2017-11-23 17:42:22 | 日記
 鎌倉西口から紀伊國屋前を左折して六地蔵へ出る途中で、徒歩5分位のところにある。第一回の勝の橋と反対の方角であるし、付近の様子も対照的に明るく、のびのびとした感じがする。
 この付近に大昔は間注所というのがあって、裁判所の原型のようなものだったらしいが、厳重なお取り調べの揚句「無罪放免!」となった囚われ人はほうほうの体でこの橋を渡って帰ったというので、裁許橋と名づけられている。道幅5.2メートル、橋の長さ3.3メートル、ランカンの長さは70センチである。
 川は佐介川。あまりきれいな流れではないが、町中の人がゴミを投げ捨てたりしないので、自然のまま、鎌倉時代のままの面影がある。
 今は、パトロール・カーや白バイにつかまっても調書に拇印を押して、ほとぼりのさめた時分に郵便局の窓口で罰金を払えば許されるが、昔の交通違反は(そんなことはめったになかった思うが、大名行列をみだしたとか、おさむらいに突き当ったとかいう場合)仲々罰金では済まなかったから恐ろしい。
 刑量の規定があいまいで、中間の刑や軽犯罪的なものがほとんどなく、三振かホームランか、いや死刑か無罪か、被告としては誠に不安なことだったろう。
 バッリとやる刑場の跡は六地蔵の近くだったので、六地蔵はその供養のために建立されたものと言われる。
 刑場の跡だと言うので、明治初年までは荒地のまま放置されており、飢渇畠と呼ばれていた。
 六地蔵からローン・テニスまでの、いかにも鎌倉風な裏通りを、独身時代の継宮明仁皇太子殿下は、葉山の御用邸からプリンスを運転して、毎日のようにコートへ通われた一時期があった。
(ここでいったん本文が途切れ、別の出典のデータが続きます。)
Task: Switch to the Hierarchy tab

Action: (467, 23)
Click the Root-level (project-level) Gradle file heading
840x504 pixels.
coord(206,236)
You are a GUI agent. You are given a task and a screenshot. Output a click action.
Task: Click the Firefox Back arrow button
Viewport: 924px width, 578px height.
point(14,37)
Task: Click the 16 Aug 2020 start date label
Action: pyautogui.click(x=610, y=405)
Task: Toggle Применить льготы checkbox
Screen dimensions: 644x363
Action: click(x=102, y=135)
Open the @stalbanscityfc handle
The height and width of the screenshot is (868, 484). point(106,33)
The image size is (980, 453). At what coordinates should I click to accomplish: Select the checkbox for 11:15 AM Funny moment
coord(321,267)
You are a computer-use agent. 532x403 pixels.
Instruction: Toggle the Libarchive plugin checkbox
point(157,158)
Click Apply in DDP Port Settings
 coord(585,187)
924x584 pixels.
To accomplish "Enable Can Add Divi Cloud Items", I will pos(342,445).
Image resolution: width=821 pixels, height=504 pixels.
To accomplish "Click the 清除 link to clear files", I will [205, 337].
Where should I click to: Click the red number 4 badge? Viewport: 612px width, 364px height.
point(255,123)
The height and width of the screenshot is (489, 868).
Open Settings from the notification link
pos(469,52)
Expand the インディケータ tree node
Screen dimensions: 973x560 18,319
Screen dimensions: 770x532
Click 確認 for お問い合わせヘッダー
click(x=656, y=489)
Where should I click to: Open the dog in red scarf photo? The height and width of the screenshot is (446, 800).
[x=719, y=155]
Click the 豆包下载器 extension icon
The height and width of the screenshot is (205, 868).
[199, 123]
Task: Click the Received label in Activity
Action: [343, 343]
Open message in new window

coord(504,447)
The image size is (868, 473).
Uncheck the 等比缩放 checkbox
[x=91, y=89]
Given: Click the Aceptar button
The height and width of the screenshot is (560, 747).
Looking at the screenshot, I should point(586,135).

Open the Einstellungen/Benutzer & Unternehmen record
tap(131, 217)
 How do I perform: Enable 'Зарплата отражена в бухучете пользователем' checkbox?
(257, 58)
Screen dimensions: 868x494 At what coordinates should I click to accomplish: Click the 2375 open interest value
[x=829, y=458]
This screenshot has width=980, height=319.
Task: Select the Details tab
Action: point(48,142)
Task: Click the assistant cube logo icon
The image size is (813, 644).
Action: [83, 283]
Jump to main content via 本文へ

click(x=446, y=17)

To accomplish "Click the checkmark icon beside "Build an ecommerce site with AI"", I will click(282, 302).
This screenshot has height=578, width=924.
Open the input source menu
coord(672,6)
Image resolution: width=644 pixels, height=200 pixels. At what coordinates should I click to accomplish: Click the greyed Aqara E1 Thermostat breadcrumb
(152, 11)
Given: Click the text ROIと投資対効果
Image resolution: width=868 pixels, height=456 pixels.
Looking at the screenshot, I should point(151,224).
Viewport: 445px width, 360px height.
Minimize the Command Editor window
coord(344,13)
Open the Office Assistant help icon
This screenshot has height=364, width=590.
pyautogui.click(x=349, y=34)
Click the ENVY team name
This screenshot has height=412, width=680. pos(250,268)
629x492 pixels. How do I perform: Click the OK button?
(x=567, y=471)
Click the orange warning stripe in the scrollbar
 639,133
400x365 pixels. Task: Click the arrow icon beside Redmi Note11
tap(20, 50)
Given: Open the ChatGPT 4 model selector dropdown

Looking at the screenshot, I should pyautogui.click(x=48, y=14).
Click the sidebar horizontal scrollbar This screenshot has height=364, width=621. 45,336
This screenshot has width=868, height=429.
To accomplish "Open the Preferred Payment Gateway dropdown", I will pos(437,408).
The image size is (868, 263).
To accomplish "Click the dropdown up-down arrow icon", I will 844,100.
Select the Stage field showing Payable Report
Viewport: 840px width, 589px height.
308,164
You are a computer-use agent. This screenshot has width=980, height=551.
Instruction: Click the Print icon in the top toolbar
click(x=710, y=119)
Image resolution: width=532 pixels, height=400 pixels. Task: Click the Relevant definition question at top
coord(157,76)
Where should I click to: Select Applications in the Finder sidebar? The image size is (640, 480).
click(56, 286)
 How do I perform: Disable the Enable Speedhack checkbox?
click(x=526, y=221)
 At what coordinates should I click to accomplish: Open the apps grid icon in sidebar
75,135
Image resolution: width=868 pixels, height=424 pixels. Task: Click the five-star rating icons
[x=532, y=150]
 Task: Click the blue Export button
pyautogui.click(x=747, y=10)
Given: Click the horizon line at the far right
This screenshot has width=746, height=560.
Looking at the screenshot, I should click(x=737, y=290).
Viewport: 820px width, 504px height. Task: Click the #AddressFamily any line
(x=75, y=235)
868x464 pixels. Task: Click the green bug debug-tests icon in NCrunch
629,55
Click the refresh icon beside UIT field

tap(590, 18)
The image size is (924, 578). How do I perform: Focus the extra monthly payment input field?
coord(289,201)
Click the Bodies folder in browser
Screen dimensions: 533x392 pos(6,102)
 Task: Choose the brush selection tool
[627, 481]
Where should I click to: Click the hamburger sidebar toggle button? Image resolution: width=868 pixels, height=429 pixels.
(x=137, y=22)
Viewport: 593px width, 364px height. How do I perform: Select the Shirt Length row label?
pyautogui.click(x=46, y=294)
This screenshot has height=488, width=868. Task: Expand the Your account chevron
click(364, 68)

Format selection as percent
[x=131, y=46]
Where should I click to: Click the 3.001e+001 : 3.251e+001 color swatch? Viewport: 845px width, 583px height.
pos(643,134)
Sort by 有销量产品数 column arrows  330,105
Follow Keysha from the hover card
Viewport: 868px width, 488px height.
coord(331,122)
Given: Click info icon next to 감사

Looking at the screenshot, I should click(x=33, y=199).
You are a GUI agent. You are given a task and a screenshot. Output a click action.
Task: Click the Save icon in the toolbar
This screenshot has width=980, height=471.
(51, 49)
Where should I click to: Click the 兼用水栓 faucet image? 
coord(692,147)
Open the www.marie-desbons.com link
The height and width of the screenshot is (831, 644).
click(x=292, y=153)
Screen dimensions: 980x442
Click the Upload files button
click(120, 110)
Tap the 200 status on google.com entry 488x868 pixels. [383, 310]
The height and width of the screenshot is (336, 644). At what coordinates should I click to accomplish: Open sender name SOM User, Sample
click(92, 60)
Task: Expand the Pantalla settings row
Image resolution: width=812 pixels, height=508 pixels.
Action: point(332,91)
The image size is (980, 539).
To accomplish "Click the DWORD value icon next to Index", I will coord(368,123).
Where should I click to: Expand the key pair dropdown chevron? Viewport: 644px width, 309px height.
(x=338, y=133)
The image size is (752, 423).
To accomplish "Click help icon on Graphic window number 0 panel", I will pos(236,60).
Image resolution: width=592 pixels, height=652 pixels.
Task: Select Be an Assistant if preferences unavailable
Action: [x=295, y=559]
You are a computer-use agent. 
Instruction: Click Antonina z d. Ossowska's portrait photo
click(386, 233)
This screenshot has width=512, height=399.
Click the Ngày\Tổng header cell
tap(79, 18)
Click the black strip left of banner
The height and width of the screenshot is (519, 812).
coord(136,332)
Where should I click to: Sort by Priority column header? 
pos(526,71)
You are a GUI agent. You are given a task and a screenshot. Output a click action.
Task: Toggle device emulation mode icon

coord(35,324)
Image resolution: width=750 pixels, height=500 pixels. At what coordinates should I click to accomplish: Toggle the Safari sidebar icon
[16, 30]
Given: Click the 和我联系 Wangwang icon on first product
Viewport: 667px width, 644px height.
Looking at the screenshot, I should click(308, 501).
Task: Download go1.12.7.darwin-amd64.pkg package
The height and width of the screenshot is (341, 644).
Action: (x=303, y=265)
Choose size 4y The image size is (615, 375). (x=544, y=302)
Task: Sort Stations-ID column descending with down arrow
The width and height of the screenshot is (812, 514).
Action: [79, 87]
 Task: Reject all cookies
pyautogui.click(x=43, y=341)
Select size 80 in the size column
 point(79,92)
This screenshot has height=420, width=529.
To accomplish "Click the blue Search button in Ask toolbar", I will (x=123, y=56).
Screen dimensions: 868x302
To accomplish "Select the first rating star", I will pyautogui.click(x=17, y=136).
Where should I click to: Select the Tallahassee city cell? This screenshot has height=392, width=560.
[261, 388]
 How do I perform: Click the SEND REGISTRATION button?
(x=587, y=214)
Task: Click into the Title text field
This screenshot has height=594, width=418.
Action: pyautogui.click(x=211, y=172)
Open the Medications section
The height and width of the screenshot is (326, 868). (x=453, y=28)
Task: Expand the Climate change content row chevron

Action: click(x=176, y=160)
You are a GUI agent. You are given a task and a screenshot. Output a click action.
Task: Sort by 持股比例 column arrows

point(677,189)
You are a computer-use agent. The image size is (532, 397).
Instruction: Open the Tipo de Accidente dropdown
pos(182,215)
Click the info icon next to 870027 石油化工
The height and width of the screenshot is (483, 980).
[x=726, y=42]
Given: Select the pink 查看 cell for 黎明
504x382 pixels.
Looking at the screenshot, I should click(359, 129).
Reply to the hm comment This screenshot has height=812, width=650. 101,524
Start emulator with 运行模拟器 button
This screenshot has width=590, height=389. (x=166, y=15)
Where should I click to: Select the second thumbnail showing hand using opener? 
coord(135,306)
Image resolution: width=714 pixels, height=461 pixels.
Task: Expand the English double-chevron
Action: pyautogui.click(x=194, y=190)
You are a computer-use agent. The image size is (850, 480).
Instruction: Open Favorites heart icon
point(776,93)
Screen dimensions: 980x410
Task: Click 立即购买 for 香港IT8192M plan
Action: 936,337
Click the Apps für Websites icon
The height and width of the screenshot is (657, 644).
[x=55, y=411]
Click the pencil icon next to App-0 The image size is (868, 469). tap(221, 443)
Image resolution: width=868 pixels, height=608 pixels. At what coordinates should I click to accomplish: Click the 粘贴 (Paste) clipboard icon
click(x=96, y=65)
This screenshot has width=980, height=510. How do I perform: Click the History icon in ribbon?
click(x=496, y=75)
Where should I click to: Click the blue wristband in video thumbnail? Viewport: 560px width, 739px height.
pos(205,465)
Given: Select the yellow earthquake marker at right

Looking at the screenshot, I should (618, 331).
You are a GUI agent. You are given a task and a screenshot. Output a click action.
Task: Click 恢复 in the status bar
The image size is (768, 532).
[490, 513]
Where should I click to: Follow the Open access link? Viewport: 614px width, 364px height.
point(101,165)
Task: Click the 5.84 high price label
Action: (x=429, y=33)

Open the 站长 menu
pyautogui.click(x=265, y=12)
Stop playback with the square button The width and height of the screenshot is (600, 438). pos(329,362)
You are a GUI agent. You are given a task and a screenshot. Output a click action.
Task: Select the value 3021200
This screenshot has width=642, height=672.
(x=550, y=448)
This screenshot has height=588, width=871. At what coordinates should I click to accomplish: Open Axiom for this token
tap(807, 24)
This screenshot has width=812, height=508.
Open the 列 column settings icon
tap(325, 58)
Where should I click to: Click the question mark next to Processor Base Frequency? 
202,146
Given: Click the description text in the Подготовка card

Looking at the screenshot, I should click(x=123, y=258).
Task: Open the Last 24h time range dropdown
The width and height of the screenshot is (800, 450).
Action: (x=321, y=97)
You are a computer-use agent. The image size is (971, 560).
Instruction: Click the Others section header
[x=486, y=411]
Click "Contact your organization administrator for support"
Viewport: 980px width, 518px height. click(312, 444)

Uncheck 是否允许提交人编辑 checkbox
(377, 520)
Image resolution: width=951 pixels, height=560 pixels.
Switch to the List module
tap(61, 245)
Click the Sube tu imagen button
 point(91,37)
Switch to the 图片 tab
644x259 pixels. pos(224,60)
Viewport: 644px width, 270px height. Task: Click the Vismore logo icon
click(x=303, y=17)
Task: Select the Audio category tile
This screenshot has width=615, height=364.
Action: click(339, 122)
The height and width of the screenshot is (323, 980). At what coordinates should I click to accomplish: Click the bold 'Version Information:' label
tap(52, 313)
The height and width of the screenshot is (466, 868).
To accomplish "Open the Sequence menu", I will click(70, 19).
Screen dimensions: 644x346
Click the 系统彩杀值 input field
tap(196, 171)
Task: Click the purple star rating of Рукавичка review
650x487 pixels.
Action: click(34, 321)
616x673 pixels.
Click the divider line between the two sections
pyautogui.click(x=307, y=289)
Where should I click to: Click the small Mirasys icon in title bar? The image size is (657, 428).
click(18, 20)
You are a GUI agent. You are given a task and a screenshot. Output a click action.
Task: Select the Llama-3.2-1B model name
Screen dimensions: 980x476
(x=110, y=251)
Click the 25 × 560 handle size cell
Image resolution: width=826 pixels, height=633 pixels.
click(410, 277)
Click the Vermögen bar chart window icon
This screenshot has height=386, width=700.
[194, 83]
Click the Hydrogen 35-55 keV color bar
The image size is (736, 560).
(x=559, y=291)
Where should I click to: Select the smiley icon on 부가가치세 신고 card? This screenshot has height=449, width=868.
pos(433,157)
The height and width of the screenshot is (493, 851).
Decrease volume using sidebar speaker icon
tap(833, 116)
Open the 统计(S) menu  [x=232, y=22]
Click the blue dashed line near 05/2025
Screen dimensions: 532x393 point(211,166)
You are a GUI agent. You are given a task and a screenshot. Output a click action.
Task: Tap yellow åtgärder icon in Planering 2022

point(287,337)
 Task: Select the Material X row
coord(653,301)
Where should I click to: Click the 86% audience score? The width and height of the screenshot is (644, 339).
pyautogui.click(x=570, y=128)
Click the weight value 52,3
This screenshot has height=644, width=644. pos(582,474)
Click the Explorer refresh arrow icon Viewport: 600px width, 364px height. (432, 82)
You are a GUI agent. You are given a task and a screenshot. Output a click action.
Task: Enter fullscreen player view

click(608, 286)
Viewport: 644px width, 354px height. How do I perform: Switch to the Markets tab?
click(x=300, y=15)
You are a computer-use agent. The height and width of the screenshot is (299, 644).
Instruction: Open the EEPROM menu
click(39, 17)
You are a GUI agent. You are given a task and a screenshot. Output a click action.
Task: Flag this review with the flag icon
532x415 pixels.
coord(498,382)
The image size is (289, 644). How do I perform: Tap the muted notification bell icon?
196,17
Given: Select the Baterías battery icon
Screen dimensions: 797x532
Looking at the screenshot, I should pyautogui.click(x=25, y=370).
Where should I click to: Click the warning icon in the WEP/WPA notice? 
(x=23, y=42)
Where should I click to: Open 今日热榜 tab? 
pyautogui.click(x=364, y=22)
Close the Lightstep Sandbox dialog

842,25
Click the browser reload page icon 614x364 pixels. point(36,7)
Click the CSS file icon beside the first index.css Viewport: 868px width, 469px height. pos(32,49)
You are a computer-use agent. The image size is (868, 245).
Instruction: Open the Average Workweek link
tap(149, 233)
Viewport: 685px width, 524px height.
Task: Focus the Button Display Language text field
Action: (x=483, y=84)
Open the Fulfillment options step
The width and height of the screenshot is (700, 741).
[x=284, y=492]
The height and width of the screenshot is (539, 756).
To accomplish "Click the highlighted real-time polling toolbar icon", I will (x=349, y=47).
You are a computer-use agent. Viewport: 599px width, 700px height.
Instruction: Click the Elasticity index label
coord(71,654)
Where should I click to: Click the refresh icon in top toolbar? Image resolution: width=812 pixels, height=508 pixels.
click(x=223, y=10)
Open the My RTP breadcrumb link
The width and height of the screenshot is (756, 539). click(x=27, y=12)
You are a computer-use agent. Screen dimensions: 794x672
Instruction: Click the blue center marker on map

そのようなテニスの熱中ぶりが、やがて軽井沢で美しいお妃候補を発見するきっかけとなり、目出たく御成婚の後も二度お見えになったようであり、お二人のテニス姿を拝見しょうという殊勝な弥次馬で(筆者もその一人)付近はスーパーマーケツトのようなにぎわいであった。
 大正天皇の御用邸がこの付近にあったということで、現在の御成小・中学校や1964年施行の新町名はそれを記念するものである。
 「間注所跡」の史跡指導標は御成小の冠木門をすぎ、橋へさしかかる手前のT字路の角に建つ。
 大きな邸の角に食い込んで、建仁寺垣とその内部の竹やぶに貼りついたように立っていて、西日をよく受ける位置を占めている。文面は、
 元歴元年(1184年)源頼朝、幕府東西ノ厠ヲ以ッテ、訴訟裁断ノ所ト為ス。之ヲ間注所ト称ス。其ノ諸人群衆シ時ニ喧噪ニ渉ルコトアルヲ厩ヒテ、正治元年(1199年)頼家之ヲ邸外ニ遷ス。此ノ地即チ其遺蹟ナリ。鎌倉町青年会
 とこれだけある。当時も裁判所は、請願人や傍聴人のようなものが押しかけてワイワイとやかましかったらしい。そこで頼家は大倉の幕府からずっと離れたこの地へ間注所を移したということたろう。そして前述した通り罪人は六地蔵の近くで処刑され、免れた者はこの橋を通っていったので裁許橋と言う。
 ところが、江戸初期の記録である新編相模風土記稿では橋の名を西行橋と記している。この方が語呂がいいし、風土記の編者は、”信じがたし”と言っているがとにかく西行法師の伝説も伝わっている様子である。この橋の辺を、歌を案じながら一人の老僧があるいていた、それが西行法師であり、土地の人は何時からともなく、この橋を「さいぎようばし」と言いならわしたというのである。さいぎょ→西行と風土記の編者はまづ考え、いや待てょ、と思い直して、間注所の遺跡の近くであるからさいぎょは裁許であろう、とも考えたようであり記述にも迷いのあとが見える。
 頼朝のところへ西行がふらりと訪ね、京の土産話などして行ったのは事実である。(典拠は鎌倉郷土史のバイブル東鑑であるから間違いない)などというきじゅつがありました。

(裁許橋近くの鎌倉裁判署の表示版)

(裁許橋近くの御成門小学校)

(現役の裁許橋)

(現役の裁許橋がかかる道路江の島方向)

(現役の裁許橋の下を流れる川)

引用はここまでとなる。